[WHAT TO WORK ON]: Reproduce the listing from the line with "Edit the Personal Leave entitlement" up to and including the line with "click(820, 515)", substituting "Annual Leave" for "Personal Leave" and leaving everything else unchanged. Omit the pictures from your answer.

[INPUT FOR THIS TASK]:
□ □ □ □

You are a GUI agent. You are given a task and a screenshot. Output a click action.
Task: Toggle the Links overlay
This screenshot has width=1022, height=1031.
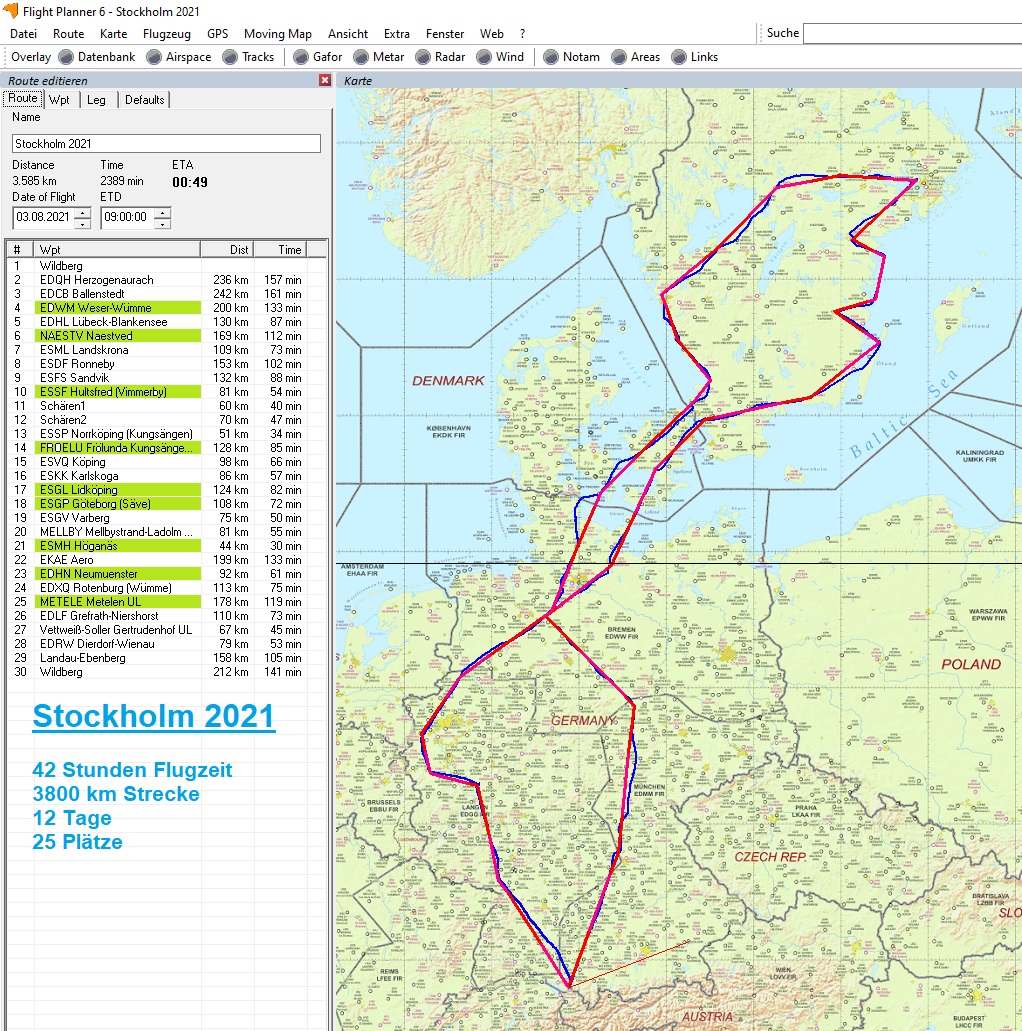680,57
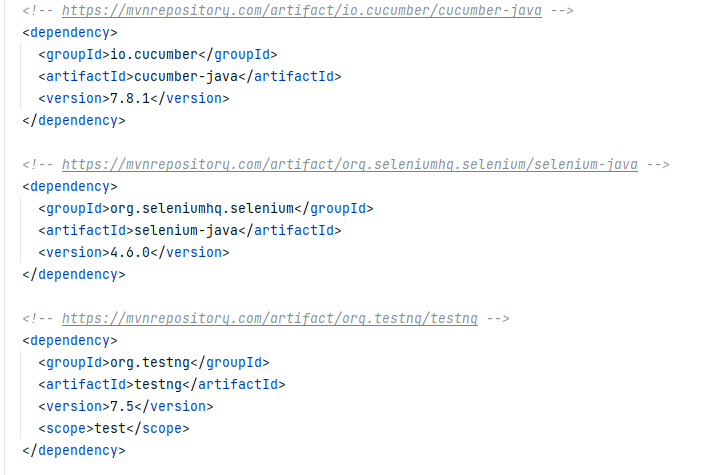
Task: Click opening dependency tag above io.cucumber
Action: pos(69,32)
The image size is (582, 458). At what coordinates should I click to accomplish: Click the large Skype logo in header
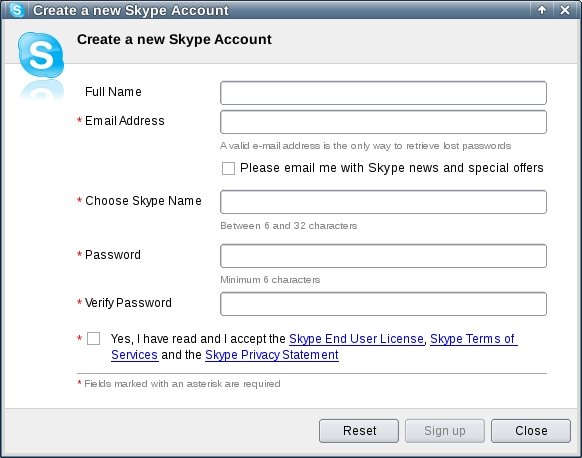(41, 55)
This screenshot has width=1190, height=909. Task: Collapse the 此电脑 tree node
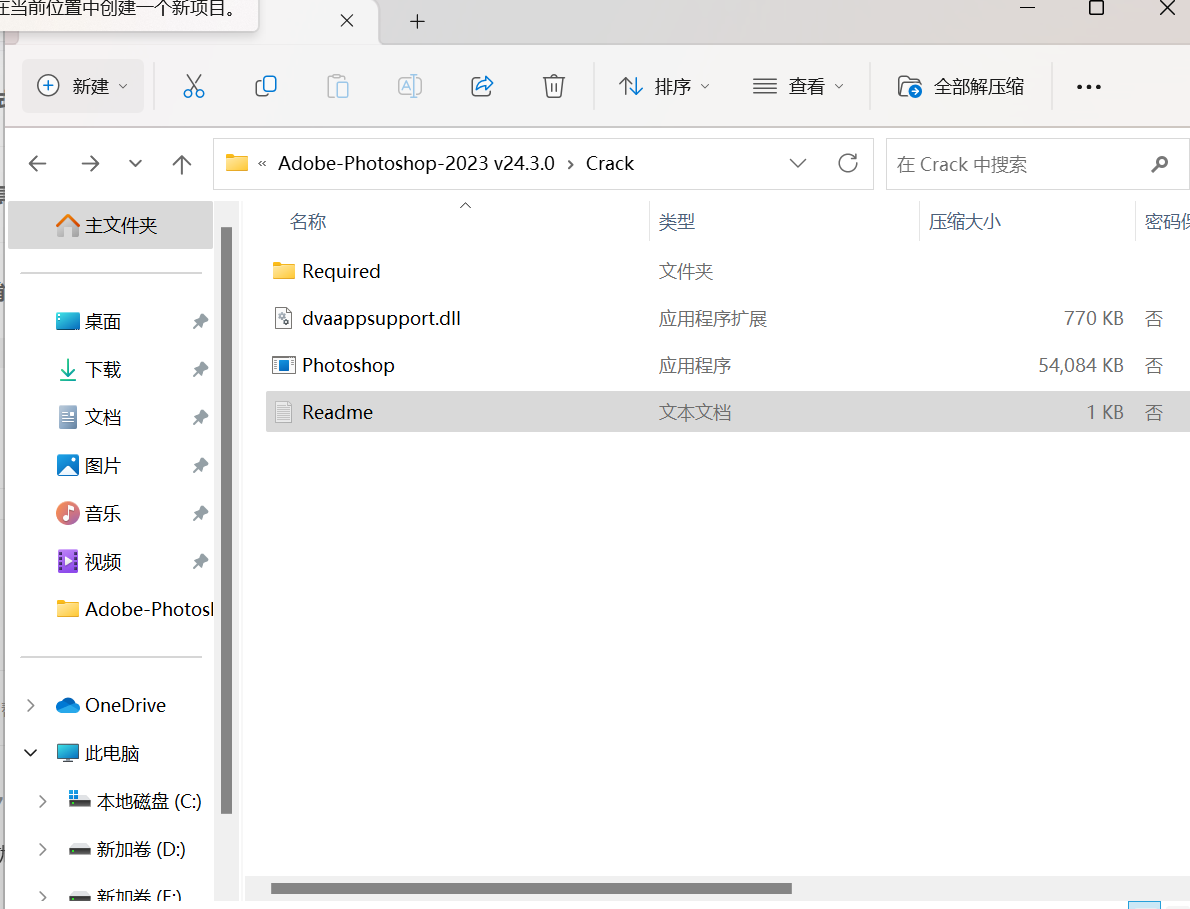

□ □ □ □

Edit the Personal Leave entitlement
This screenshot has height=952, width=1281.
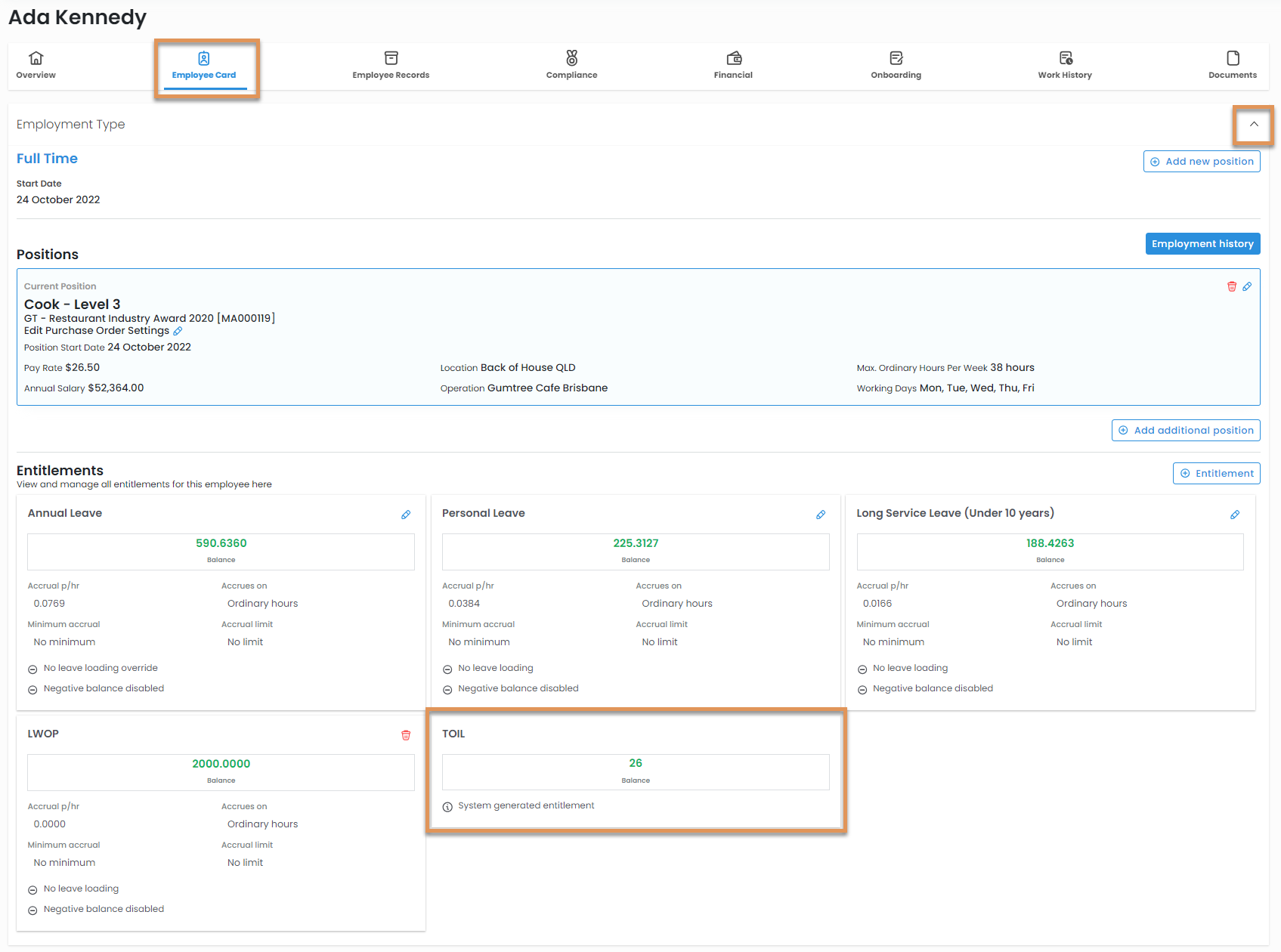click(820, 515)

□ □ □ □

[WRITTEN SOLUTION]:
Edit the Annual Leave entitlement
This screenshot has height=952, width=1281.
click(820, 515)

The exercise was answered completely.